Just Eat announced Tuesday it would pay its 1,500 couriers in Liverpool, England, minimum pay, sick pay and holiday pay. Uber recently announced it would reclassify approximately 70,000 Uber Rides drivers in the U.K. as “workers,” ensuring them minimum wage and providing other benefits not associated with independent contractors.
Uber Eats drivers in Germany will work for courier services, similar to how the rideshare business operates. In a Medium blog post last summer, Alison Stein, an economist with Uber, explained how a similar setup operates in Geneva.
“Until recently, Uber Eats operated in Geneva essentially in the same way it does in places like California: Couriers independently signed up to use the Uber Eats app, with no limit on how many could use the app to access work,” she wrote. “Couriers could determine when, where and how they work, with the freedom to choose their hours and to start and stop working at any time.

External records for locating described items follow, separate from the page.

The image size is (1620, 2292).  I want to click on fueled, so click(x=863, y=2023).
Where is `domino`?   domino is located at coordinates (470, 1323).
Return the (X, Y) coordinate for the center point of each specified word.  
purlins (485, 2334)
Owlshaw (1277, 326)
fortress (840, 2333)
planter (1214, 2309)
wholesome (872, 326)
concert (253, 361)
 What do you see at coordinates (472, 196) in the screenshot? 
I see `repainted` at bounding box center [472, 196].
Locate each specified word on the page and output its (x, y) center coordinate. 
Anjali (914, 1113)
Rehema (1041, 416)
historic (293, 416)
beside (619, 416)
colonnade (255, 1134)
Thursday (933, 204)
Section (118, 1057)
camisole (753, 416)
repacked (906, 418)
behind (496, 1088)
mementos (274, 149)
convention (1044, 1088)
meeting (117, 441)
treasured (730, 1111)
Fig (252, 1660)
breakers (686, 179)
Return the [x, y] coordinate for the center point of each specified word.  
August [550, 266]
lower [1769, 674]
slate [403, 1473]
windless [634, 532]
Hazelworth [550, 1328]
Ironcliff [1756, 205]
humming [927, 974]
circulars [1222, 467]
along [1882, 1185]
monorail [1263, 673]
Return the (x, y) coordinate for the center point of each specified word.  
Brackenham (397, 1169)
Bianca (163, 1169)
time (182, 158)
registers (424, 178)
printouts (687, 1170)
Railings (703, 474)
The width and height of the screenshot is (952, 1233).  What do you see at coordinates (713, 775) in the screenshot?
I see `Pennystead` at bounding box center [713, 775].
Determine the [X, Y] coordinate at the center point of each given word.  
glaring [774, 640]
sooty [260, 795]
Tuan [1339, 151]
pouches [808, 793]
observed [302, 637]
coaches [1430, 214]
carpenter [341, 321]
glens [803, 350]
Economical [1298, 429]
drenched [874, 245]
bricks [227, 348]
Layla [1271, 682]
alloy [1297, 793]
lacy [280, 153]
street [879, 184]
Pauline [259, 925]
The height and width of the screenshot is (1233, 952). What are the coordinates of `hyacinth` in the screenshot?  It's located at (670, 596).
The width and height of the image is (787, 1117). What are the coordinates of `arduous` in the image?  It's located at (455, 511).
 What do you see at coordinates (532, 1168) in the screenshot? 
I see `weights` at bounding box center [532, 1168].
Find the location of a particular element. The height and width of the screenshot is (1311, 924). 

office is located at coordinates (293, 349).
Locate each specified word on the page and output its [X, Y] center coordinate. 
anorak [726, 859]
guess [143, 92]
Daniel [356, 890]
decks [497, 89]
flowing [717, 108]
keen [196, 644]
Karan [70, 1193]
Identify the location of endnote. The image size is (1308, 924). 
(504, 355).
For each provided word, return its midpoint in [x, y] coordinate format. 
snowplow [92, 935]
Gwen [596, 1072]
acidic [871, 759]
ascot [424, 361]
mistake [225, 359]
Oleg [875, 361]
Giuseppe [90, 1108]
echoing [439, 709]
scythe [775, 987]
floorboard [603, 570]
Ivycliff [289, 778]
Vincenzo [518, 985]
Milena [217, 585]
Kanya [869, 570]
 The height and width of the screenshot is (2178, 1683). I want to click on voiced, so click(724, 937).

They could also choose to accept or decline any delivery request for any reason.
“Under the new model, which went into effect on Sept. 1, couriers are prohibited from using Uber Eats as independent contractors. Instead, anyone working on Uber Eats must be an employee of a ‘fleet operator’ — a delivery company that hires couriers as traditional, scheduled employees,” Stein added.
Last year, Just Eat merged with Takeaway.com in an $8.5 billion merger. Almost immediately, the new company announced the acquisition of U.S.-based Grubhub for $7.3 billion. That deal, which has been approved by Grubhub’s board, is expected to close in the first half of this year and will create the largest food delivery service outside of China.
Uber had reportedly been in talks to acquire Grubhub, but the deal fell through and Grubhub turned to Just Eat Takeaway.com.